As the end of the year approaches, our primary focus as always turns to our asset allocation choices for the year ahead. Some years can elapse quietly with minimal tweaks to portfolio weights, while others require extensive rethinks on a more frequent basis. We imagine that 2025 will fall into the latter category. Fair warning: our model portfolios in June may look quite different from their appearance in January. Maybe that rethink will include a fresh take on non-US equities. But nothing today is telling us to expect a shift away from what has been perhaps the single most enduring advantage in equity allocation for several decades now, and that is US large cap equities. Consider the evidence, as shown below over multiple long, intermediate and short time periods.
The upper-left quadrant in the above chart sums it up neatly: if you had invested $100 in the S&P 500 index of large-cap US stocks in 1990, that $100 would be worth $1,683 today. Had you opted instead to invest it in emerging markets (via the MSCI Emerging Markets index, shown in green) your investment would be worth $505 today. Moving on down, a decision to go with developed economies outside the US, here represented by the MSCI EAFE (Europe, Australasia and Far East) index, would leave you with just $216 today, thirty-four years later.
And that’s without taking risk considerations into account. Both non-US indexes (particularly emerging markets) exhibited a higher level of volatility over this period than the US, turning on its head the traditional mantra of “higher risk for higher return” that the finance textbooks teach us. The US advantage has held up consistently in shorter time periods as well, right down to the last twelve months. As the chart in the bottom-right quadrant shows, the S&P 500 in 2024 maintained its advantage throughout a year which many in the financial chattering class thought would finally mean-revert to favor non-US opportunities.
The root causes of this enduring advantage are several. We think two of them offer the most convincing explanations: first, the dominance of information technology in domestic US indexes; and, second, the flatlining of the China supercycle from the mid-2010s as the world’s second-largest economy failed to rebalance towards a more equitable distribution between industrial production and consumer spending. Let’s take each of these in turn.
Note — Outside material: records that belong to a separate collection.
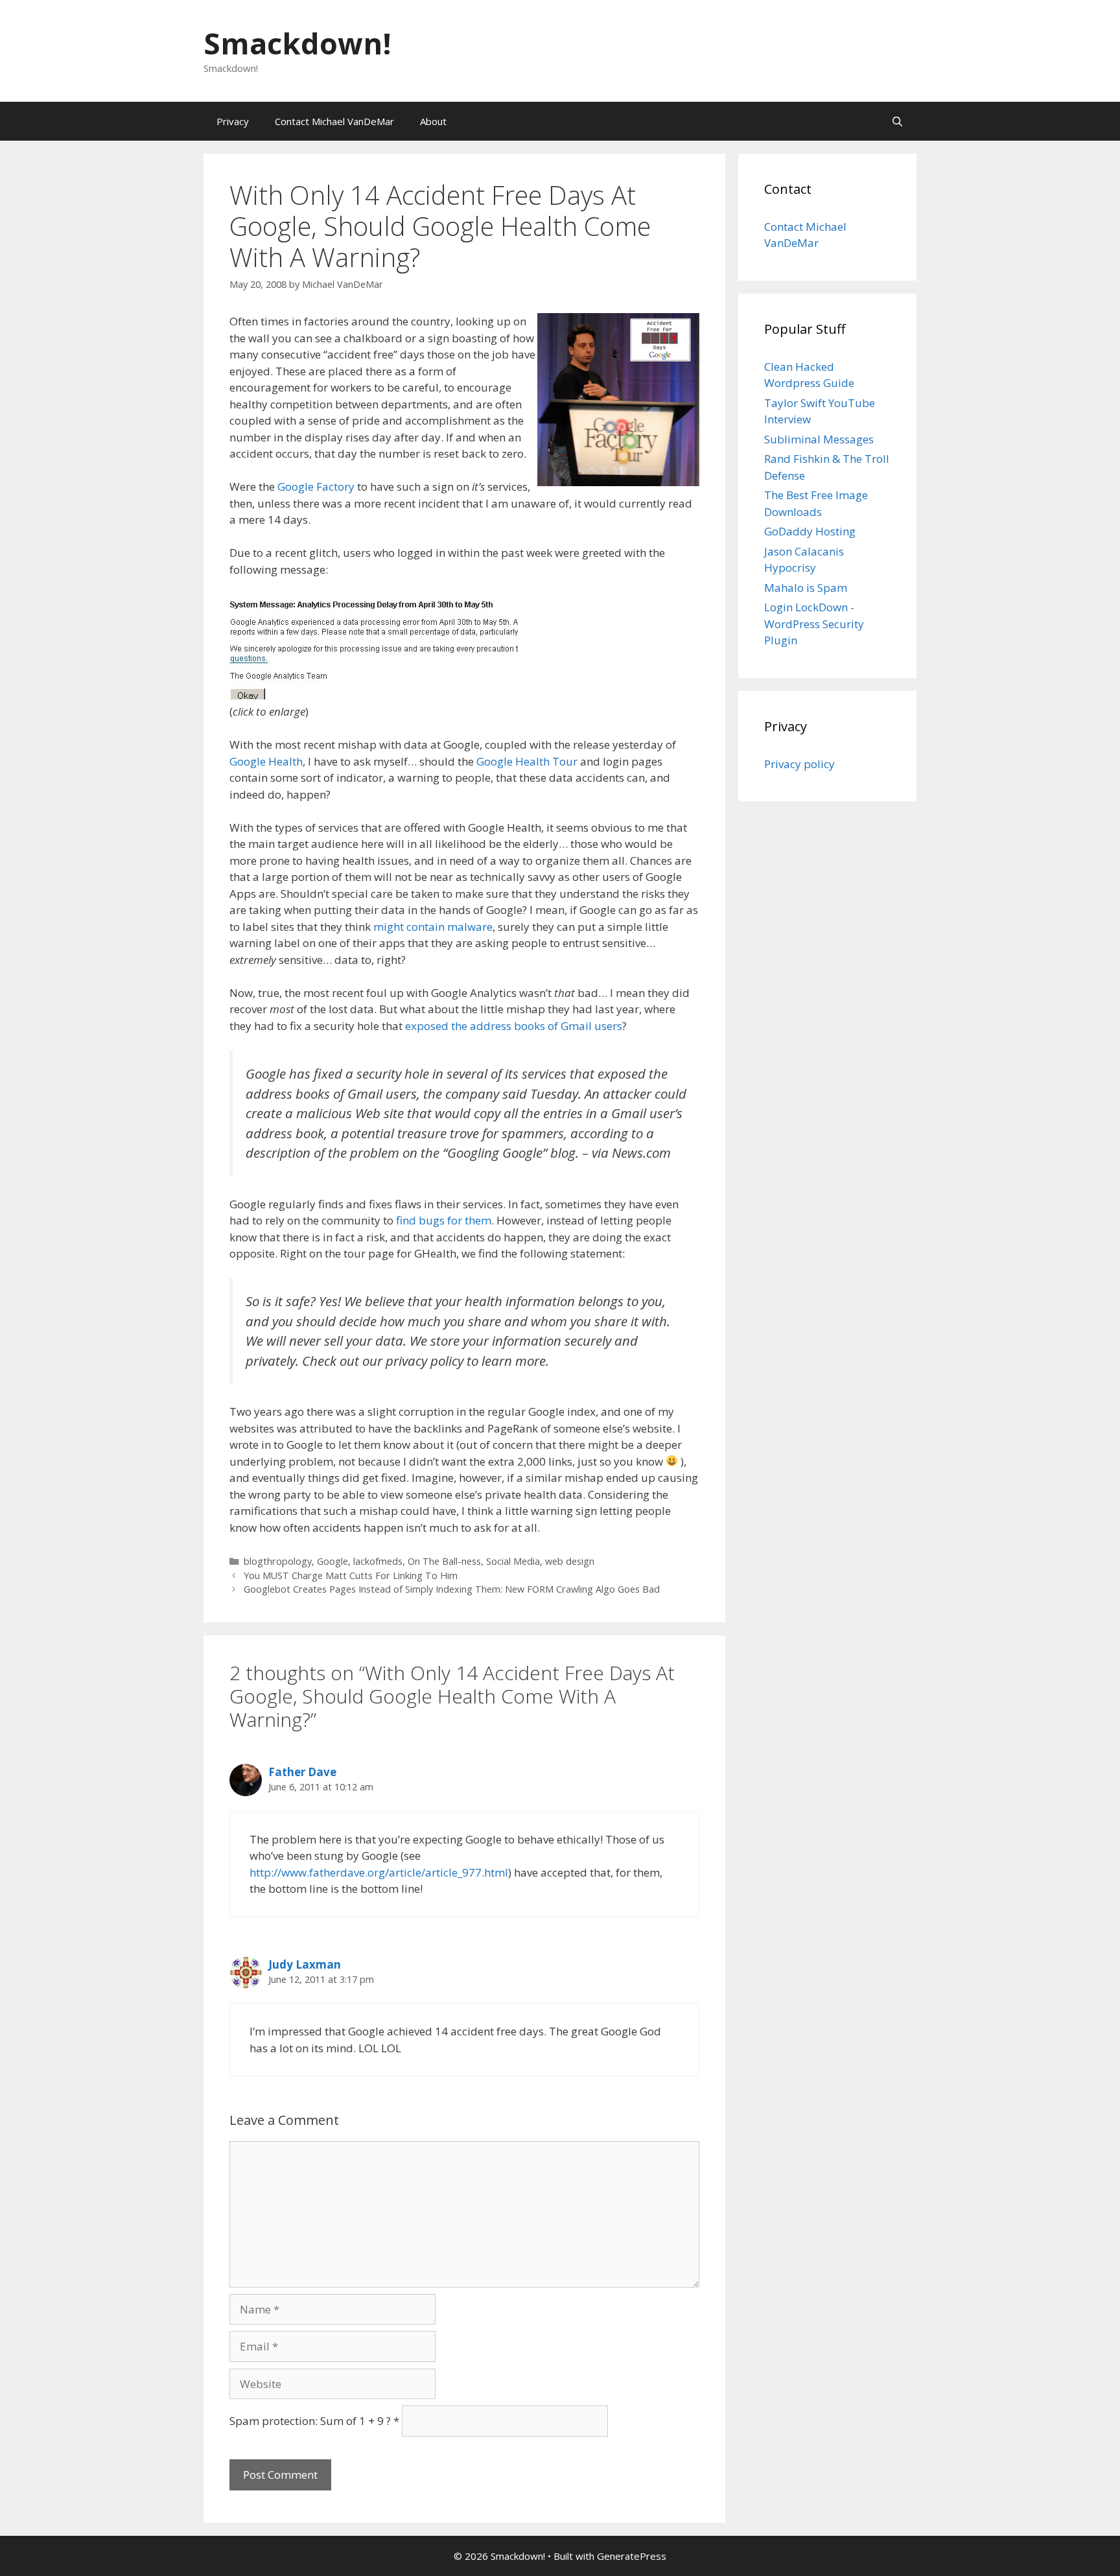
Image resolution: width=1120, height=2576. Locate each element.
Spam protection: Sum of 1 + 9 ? (310, 2420)
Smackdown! (297, 43)
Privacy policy (799, 763)
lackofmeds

US large cap equity indexes are dominated by a small number of technology companies that own a vast amount of the intellectual property that powers our economy. This intellectual property is pervasive across the entire spectrum of industry sectors from finance to retail to manufacturing. There simply is no comparable pool of high-tech IP present in the equity indexes of our peer developed economies. Information technology makes up less than nine percent of the EAFE index by sector weight, compared to 31 percent of the S&P 500. And that’s not even counting the contribution of four companies – Alphabet (Google), Meta (Facebook), Amazon and Tesla that are technically not part of the “information technology” sector (Alphabet and Meta being constituents of the communications services sector while Amazon and Tesla reside in the consumer discretionary sector). Those four companies alone make up twelve percent of the S&P 500’s market cap, in addition to the 31 percent in the IT sector.
Over in the world of emerging markets, it has largely been a story of China and everybody else, at least until recently (we have our eyes on India as a potential challenger). In the 1990-present chart above (upper-left quadrant) you can see the effect the China supercycle in its heyday had on the emerging markets index, from roughly 2002 to 2012. China came out of the 2008 global financial crisis in a stronger position than most of the developed world and seemed well-positioned to make a serious challenge for global leadership. But that all stalled out in the middle years of the 2010s as Beijing’s economic policymakers made several half-hearted attempts to rebalance the economy and bring its consumer spending component more closely in line with that of other countries. It never managed to pull it off, always reverting back to the tried-and-true formula of increased spend on manufacturing and, especially, property development. The Chinese property market today is in a slow-burning collapse, with its largest enterprises bankrupt or in serious financial trouble, and its discontented homeowners shutting down their monthly household expenditures. The economy is dangerously close to tipping into a deflationary cycle reminiscent of Japan in the late 1990s and early 2000s.
These structural challenges to both developed and emerging non-US markets would have been present regardless of how the recent US election went, with the attendant implications of trade hostilities, tariffs and sanctions replacing the seemingly bygone world of free trade and open borders. Those only add to our conviction that now is not the time to be making a meaningful move into non-US equities. This all may change, and probably will, sooner or later. But not yet.